Making payments in Vietnam: Cashless transactions see jump in volume

Comparing the first four months of 2024 to the same period in 2023, non-cash payment indicators show significant increases. Non-cash payment transactions grew by 51.11 percent in volume and 39.49 percent in value. Transactions via internet channels increased by 47.48 percent in volume and 30.20 percent in value, while mobile device transactions grew by 59.26 percent in volume and 35.91 percent in value.

Conversely, ATM transactions continued to decline, with a 14.15 percent decrease in volume and a 7.84 percent decrease in value, indicating a clear shift from cash to non-cash payments in Vietnam.

The SBV’s Payment Department notes that cashless payment indicators have rapidly accelerated. From 2021 to 2023, the average volume of payment transactions in Vietnam through the Internet and mobile devices grew by 52 percent and 103.3 percent, respectively. During the same period, the volume and value of payments made via QR codes increased by over 170 percent.

By the end of 2023, Vietnam had over 182 million personal payment accounts, with about 87.08 percent of adults owning payment accounts. Additionally, 40 banks reported the official implementation of nearly 35 million active eKYC payment accounts. Electronic Know Your Customer (eKYC) is an automated process that assists companies in digitally verifying customer identities.

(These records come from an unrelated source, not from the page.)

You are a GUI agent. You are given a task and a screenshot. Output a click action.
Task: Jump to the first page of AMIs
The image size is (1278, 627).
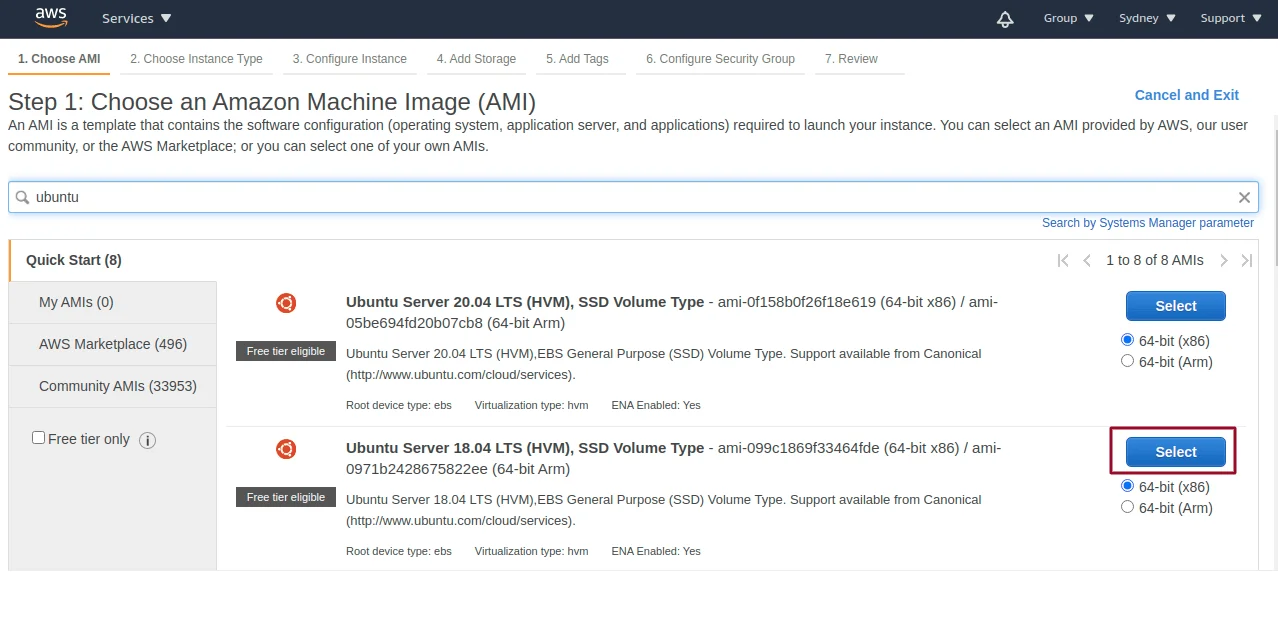point(1063,260)
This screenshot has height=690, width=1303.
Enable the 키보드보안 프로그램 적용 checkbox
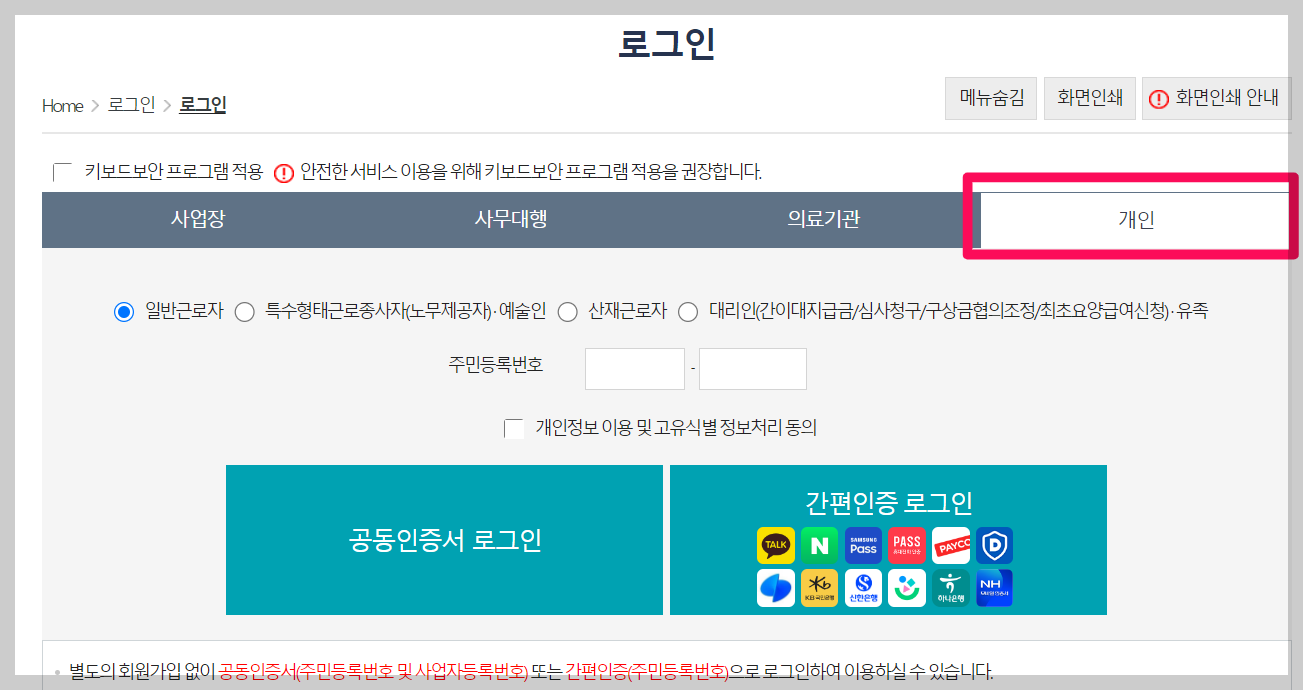60,171
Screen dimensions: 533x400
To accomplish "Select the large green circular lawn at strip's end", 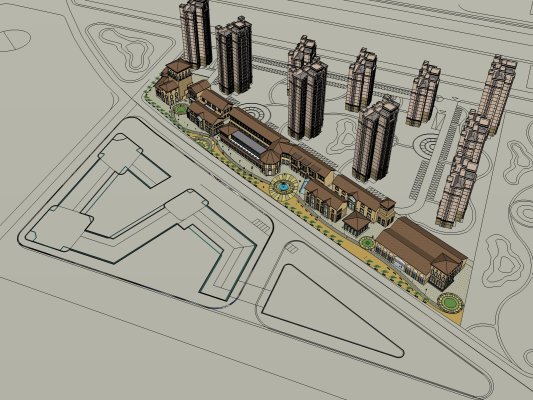I will (x=450, y=302).
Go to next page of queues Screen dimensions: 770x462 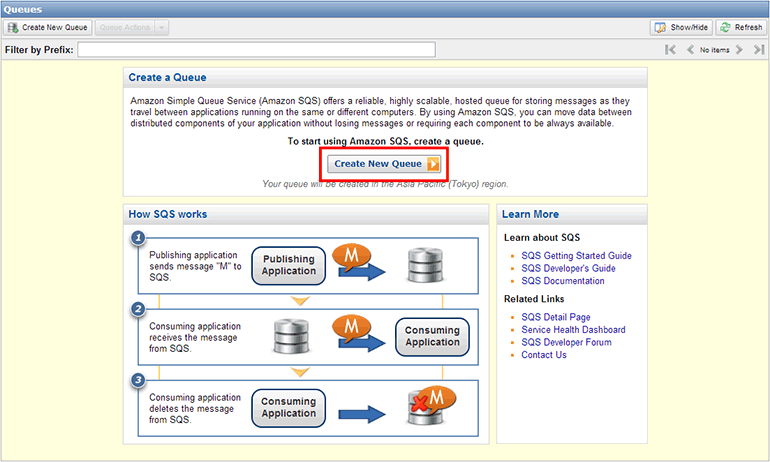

The SBV emphasizes that Decree 52 is a crucial legal document for non-cash payments in Vietnam and expects the decree would have a significant impact on related matters. The decree contributes to establishing a robust cashless payment legal framework, aiding the digital transformation of the banking sector. It aligns with Vietnam’s international commitments and aims to enhance safe, modern payments through the adoption of information technologies. Decree 52, along with the Law on Credit Institutions 2024, will take effect on July 1, 2024.